UMass Amherst is strongly committed to academic integrity, which is defined as completing all academic work without cheating, lying, stealing, or receiving unauthorized assistance from any other person, or using any source of information not appropriately authorized or attributed. As a community, we hold each other accountable and support each other’s knowledge and understanding of academic integrity. Academic dishonesty is prohibited in all programs of the University and includes but is not limited to: Cheating, fabrication, plagiarism, lying, and facilitating dishonesty, via analogue and digital means. Sanctions may be imposed on any student who has committed or participated in an academic integrity infraction. Any person who has reason to believe that a student has committed an academic integrity infraction should bring such information to the attention of the appropriate course instructor as soon as possible. All students at the University of Massachusetts Amherst have read and acknowledged the Commitment to Academic Integrity and are knowingly responsible for completing all work with integrity and in accordance with the policy: (https://www.umass.edu/senate/book/academic-regulations-academic-integrity-policy)
In this course, you are encouraged to discuss the readings and concepts with classmates, but all work must be your own. Programming assignments and homework must be completed alone, except for teams for the final project. Generative AI may be used in accordance with the policy listed above.
The University of Massachusetts Amherst is committed to providing an equal educational opportunity for all students. If you have a documented physical, psychological, or learning disability on file with Disability Services (DS), you may be eligible for reasonable academic accommodations to help you succeed in this course. If you have a documented disability that requires an accommodation, please notify me within the first two weeks of the semester so that we may make appropriate arrangements. For further information, please visit Disability Services (https://www.umass.edu/disability/)

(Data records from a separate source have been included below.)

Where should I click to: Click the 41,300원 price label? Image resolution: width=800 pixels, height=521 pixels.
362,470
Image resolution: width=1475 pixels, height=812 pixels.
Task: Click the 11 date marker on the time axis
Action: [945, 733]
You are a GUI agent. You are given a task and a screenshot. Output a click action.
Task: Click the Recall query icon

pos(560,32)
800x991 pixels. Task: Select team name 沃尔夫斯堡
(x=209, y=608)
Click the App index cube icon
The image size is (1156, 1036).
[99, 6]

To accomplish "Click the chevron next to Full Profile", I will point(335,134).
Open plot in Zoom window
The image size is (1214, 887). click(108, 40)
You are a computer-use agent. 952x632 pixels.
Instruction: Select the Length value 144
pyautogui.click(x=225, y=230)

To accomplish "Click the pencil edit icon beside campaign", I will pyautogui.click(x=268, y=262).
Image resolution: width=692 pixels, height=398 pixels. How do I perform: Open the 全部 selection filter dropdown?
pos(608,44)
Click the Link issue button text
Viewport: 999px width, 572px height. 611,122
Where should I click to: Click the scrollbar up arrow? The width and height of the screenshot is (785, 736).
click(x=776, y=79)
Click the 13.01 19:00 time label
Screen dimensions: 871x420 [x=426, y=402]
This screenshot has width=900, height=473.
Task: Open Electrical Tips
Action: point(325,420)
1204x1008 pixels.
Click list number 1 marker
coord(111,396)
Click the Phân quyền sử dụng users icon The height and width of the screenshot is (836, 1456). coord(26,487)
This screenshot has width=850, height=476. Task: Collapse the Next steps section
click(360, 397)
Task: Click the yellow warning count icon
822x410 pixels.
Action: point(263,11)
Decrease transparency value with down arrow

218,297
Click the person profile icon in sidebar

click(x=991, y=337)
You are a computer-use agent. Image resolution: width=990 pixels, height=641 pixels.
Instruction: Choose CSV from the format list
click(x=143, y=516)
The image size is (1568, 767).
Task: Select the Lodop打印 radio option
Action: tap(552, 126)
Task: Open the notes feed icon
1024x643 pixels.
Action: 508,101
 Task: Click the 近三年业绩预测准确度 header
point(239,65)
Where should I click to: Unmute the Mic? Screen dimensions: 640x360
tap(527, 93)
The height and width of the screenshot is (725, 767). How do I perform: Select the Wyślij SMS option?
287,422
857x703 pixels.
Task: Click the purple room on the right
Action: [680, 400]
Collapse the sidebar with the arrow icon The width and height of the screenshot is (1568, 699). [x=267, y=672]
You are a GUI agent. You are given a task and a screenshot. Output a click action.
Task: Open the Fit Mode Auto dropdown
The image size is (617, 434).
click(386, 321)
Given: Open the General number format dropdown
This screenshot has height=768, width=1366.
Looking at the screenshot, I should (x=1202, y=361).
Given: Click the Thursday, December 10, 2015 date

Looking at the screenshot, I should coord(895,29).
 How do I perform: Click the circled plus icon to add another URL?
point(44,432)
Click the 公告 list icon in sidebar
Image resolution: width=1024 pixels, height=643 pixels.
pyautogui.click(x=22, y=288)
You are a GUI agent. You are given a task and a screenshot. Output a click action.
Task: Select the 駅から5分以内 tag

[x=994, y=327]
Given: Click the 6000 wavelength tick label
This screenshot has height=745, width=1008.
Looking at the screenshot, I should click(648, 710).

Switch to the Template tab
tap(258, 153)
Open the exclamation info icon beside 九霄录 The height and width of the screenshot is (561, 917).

In accordance with Title IX of the Education Amendments of 1972 that prohibits gender-based discrimination in educational settings that receive federal funds, the University of Massachusetts Amherst is committed to providing a safe learning environment for all students, free from all forms of discrimination, including sexual assault, sexual harassment, domestic violence, dating violence, stalking, and retaliation. This includes interactions in person or online through digital platforms and social media. Title IX also protects against discrimination on the basis of pregnancy, childbirth, false pregnancy, miscarriage, abortion, or related conditions, including recovery. There are resources here on campus to support you. A summary of the available Title IX resources (confidential and non-confidential) can be found at the following link: https://www.umass.edu/titleix/resources. You do not need to make a formal report to access them. If you need immediate support, you are not alone. Free and confidential support is available 24 hours a day / 7 days a week / 365 days a year at the SASA Hotline 413-545-0800.